首先下载MINST数据集,放到该项目根目录下
MINST数据集下载地址:http://yann.lecun.com/exdb/mnist/
python extractMnistData.py
Makefile文件,用于管理C++和Python代码的编译和构建。
include ../../include/Makefile.inc
SOURCE_CPP = $(shell find . -name '*.cpp' 2>/dev/null)
SOURCE_PY = $(shell find . -name '*.py' 2>/dev/null)
OBJ = $(shell find . -name *.o 2>/dev/null)
DEP = $(OBJ:.o=.d)
TARGET_EXE = $(SOURCE_CPP:.cpp=.exe)
-include $(DEP)
all: $(TARGET_EXE)
%.exe: %.o
$(NVCC) $(CCFLAG) $(LDFLAG) -o $@ $+
%.o: %.cpp
$(NVCC) $(CCFLAG) $(INCLUDE) -M -MT $@ -o $(@:.o=.d) $<
$(NVCC) $(CCFLAG) $(INCLUDE) -Xcompiler -fPIC -o $@ -c $<
.PHONY: test
test:
make clean
make
python3 $(SOURCE_PY)
rm -rf ./*.plan
./$(TARGET_EXE)
.PHONY: clean
clean:
rm -rf ./*.d ./*.o ./*.so ./*.exe ./*.plan
然后让我们查看一下Makefile.inc,定义了一些变量,用于指定编译和链接的相关选项。
CUDA_PATH = /usr/local/cuda
NVCC = $(CUDA_PATH)/bin/nvcc
TRT_INC_PATH = /usr/include/x86_64-linux-gnu
TRT_LIB_PATH = /usr/lib/x86_64-linux-gnu
GENCODE = -gencode=arch=compute_60,code=sm_60 -gencode=arch=compute_61,code=sm_61 -gencode=arch=compute_70,code=sm_70 -gencode=arch=compute_75,code=sm_75 -gencode=arch=compute_80,code=sm_80 -gencode=arch=compute_86,code=sm_86 -gencode=arch=compute_89,code=sm_89
DEBUG_MACRO = -UDEBUG
WARNING_MACRO = -w
CUFLAG = -std=c++14 -O3 $(DEBUG_MACRO) -Xcompiler -fPIC $(GENCODE)
CCFLAG = -std=c++14 -O3 $(DEBUG_MACRO) -Xcompiler -fPIC -use_fast_math
SOFLAG = -shared
INCLUDE = -I. -I$(CUDA_PATH)/include -I$(TRT_INC_PATH)
INCLUDE += -I../../include -I../../../include
LDFLAG = -L$(CUDA_PATH)/lib64 -lcudart -L$(TRT_LIB_PATH) -lnvinfer
其中TRT_INC_PATH和TRT_LIB_PATH分别指定了TensorRT的头文件路径和库文件路径,可以在这里进行设置。

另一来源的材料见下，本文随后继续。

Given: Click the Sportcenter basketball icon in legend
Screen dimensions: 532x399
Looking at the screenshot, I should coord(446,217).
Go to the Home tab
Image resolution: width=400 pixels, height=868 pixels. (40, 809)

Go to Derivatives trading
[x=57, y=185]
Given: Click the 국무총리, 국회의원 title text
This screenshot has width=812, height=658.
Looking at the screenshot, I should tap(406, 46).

如果安装TensorRT时使用默认路径,则上述设置应该是正确的。但是如果您安装TensorRT时使用了自定义路径,则需要相应地更改这些路径。
查询TensorRT路径
sudo find / -name 'libnvinfer.so*'
所以应该将TRT_INC_PATH设置为/root/TensorRT-8.6.1.6/targets/x86_64-linux-gnu/include,将TRT_LIB_PATH设置为/root/TensorRT-8.6.1.6/targets/x86_64-linux-gnu/lib
如果不确定自己的cuda安装路径是什么可以用下面的查询,一般就只要改TRT_INC_PATH、TRT_LIB_PATH和CUDA_PATH
which nvcc
SOURCE_CPP = $(shell find . -name ‘*.cpp’ 2>/dev/null):
使用shell命令查找当前目录及其子目录下的所有.cpp文件,并将它们的路径保存在变量SOURCE_CPP中。
SOURCE_PY = $(shell find . -name ‘*.py’ 2>/dev/null):
使用shell命令查找当前目录及其子目录下的所有.py文件,并将它们的路径保存在变量SOURCE_PY中。
OBJ = $(shell find . -name *.o 2>/dev/null):
使用shell命令查找当前目录及其子目录下的所有.o文件,并将它们的路径保存在变量OBJ中。
DEP = $(OBJ:.o=.d):
将OBJ中所有.o后缀的文件替换为.d后缀,生成依赖关系文件的路径列表,并将其保存在变量DEP中。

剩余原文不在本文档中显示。